Question

graph this line using the slope and y-intercept:
$y = \frac{1}{2}x - 7$
click to select points on the graph.
(there is a coordinate grid with x-axis from -10 to 10 and y-axis from -10 to 10, with grid lines and axes labeled.)

Explanation:

Step1: Identify y-intercept

The equation is in slope - intercept form \(y = mx + b\), where \(b\) is the y - intercept. For \(y=\frac{1}{2}x - 7\), \(b=-7\). So the y - intercept is the point \((0,-7)\).

Step2: Identify slope

The slope \(m=\frac{1}{2}\), which can be written as \(\frac{\text{rise}}{\text{run}}=\frac{1}{2}\). This means from the y - intercept \((0, - 7)\), we move up 1 unit and then 2 units to the right.

Step3: Find another point

Starting from \((0,-7)\), moving up 1 (rise = 1) and right 2 (run = 2) gives the point \((0 + 2,-7+1)=(2,-6)\). We can also move down 1 and left 2 from \((0,-7)\) to get \((0 - 2,-7 - 1)=(-2,-8)\) (optional, but helps in graphing).

Step4: Graph the line

Plot the points \((0,-7)\) and \((2,-6)\) (or other points found using the slope) and draw a straight line through them.

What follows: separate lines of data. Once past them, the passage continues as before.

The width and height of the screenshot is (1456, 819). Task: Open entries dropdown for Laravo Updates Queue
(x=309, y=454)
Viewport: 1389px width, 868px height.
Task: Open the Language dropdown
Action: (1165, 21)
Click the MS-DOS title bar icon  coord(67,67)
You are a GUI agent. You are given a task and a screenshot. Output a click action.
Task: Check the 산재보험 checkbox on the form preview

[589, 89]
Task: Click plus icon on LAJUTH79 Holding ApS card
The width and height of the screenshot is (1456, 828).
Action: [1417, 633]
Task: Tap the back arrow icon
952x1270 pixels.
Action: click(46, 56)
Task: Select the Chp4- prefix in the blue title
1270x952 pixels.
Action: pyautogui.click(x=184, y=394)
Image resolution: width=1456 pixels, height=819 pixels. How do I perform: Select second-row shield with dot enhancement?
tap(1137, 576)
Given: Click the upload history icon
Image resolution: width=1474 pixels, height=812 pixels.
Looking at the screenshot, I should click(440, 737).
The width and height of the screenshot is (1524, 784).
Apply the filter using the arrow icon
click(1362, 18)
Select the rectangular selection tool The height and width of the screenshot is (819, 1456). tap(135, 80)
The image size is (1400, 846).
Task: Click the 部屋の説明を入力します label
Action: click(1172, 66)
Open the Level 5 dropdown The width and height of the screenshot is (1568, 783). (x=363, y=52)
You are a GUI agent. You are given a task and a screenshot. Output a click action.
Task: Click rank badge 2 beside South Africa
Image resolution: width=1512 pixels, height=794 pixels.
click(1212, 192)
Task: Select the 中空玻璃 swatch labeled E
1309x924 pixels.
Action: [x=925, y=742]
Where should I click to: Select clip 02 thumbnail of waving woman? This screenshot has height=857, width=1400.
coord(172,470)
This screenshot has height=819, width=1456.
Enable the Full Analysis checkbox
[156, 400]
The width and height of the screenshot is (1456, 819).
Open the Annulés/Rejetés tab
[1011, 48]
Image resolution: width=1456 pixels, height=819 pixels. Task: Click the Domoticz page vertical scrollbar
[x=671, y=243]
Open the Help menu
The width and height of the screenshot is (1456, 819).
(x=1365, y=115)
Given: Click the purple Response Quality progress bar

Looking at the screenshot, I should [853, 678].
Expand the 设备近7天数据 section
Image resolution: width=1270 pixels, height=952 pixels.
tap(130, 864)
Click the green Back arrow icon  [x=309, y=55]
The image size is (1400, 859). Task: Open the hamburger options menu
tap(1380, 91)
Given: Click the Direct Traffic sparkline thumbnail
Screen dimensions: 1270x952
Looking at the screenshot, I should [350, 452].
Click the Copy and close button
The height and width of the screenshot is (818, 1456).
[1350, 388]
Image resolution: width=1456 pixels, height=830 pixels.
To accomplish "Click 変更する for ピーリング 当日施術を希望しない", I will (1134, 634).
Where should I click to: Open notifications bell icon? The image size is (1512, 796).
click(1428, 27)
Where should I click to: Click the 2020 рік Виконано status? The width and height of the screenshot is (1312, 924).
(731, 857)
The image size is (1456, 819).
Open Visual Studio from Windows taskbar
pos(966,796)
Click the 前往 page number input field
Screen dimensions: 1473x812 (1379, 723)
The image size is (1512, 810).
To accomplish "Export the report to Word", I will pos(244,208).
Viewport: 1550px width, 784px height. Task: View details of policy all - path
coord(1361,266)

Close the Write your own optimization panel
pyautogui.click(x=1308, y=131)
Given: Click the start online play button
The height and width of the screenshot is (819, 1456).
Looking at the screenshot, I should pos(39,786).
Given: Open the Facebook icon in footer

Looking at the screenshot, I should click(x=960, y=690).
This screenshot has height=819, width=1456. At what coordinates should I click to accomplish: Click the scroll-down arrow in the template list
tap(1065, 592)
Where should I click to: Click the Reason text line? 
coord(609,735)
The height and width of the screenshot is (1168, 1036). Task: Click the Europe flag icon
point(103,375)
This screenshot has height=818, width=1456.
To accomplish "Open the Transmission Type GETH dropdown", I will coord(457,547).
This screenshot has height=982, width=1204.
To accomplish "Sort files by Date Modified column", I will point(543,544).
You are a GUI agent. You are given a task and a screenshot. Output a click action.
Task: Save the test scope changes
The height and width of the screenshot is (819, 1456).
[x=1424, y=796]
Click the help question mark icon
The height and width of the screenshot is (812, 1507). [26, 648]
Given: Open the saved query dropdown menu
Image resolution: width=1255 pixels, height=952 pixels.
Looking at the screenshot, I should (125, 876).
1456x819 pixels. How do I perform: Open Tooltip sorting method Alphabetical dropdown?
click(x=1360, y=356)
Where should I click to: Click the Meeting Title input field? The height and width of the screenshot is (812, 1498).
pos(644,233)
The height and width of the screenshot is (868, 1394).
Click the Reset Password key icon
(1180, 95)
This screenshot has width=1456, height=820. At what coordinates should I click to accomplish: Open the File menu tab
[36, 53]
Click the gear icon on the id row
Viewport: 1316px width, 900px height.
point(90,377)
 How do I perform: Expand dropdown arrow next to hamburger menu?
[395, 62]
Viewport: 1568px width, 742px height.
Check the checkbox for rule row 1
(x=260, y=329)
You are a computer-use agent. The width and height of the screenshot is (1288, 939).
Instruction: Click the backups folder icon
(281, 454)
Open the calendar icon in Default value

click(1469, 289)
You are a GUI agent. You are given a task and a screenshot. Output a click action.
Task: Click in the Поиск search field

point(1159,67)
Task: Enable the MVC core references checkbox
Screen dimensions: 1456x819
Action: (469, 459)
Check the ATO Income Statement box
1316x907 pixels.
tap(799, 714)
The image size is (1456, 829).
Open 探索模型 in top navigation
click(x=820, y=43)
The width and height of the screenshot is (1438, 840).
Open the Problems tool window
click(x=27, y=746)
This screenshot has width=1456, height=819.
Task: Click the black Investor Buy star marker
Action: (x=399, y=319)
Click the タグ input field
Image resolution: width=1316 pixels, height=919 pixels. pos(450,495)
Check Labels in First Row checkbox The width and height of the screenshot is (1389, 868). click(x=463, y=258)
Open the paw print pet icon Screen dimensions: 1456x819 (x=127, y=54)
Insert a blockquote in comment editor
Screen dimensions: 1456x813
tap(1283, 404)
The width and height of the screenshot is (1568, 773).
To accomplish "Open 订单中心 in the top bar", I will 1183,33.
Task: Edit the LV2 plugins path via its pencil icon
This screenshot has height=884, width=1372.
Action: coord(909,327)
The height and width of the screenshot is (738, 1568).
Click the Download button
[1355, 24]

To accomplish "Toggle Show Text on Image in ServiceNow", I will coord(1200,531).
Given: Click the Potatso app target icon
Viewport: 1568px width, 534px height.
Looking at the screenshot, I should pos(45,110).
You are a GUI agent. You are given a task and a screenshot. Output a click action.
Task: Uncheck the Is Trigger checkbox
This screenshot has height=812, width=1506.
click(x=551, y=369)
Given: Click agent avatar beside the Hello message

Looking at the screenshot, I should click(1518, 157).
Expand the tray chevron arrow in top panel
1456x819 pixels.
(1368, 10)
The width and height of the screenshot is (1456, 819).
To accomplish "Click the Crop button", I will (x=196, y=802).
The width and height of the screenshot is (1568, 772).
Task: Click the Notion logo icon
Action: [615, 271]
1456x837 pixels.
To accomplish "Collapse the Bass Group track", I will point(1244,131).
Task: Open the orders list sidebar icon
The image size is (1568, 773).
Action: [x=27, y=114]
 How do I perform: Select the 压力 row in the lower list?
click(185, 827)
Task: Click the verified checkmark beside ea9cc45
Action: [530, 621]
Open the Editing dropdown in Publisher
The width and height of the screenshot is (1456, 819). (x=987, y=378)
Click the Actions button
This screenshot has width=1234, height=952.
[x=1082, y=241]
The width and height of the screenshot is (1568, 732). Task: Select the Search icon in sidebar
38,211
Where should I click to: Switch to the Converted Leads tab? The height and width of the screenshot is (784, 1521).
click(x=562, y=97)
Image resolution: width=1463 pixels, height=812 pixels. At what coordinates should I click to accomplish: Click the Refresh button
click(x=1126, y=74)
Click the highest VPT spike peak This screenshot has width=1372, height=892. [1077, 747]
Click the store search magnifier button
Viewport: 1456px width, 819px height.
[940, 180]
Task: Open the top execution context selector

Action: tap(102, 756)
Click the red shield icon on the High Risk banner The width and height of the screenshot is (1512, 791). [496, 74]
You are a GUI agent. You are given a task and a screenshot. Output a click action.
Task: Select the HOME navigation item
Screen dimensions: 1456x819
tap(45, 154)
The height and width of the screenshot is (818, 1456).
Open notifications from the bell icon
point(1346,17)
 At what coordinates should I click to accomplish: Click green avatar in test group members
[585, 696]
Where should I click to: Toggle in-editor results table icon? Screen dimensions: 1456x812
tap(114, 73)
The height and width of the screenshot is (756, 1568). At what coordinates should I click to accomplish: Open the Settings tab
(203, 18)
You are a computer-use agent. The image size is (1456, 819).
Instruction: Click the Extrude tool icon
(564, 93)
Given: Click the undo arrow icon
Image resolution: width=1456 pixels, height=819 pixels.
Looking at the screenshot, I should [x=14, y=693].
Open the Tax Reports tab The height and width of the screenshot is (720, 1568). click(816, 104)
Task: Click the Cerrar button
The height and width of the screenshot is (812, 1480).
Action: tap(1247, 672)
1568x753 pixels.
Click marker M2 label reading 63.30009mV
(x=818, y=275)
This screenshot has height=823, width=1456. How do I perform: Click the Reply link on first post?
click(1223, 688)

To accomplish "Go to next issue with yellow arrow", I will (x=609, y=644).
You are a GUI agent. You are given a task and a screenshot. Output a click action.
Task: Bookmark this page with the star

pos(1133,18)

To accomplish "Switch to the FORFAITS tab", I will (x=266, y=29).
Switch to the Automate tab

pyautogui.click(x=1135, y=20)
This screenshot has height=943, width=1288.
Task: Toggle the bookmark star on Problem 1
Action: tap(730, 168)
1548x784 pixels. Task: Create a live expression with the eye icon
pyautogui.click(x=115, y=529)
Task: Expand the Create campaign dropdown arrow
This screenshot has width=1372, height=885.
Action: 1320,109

(Note: Since the question is about graphing, the key points to plot are the y - intercept \((0,-7)\) and another point using the slope, like \((2,-6)\) or \((-2,-8)\) etc. To graph, mark \((0,-7)\) on the y - axis (7 units below the origin) and then use the slope to find the next point. For example, from \((0,-7)\), moving 1 unit up (because slope numerator is 1) and 2 units to the right (because slope denominator is 2) lands at \((2,-6)\). Then draw a line connecting these points.)

Answer:

To graph \(y=\frac{1}{2}x - 7\):

1. Plot the y - intercept at \((0,-7)\) (since when \(x = 0\), \(y=-7\)).
2. Use the slope \(m=\frac{1}{2}\) (rise = 1, run = 2). From \((0,-7)\), move up 1 unit and right 2 units to get the point \((2,-6)\).
3. Draw a straight line through \((0,-7)\) and \((2,-6)\) (or other points found using the slope) to represent the line.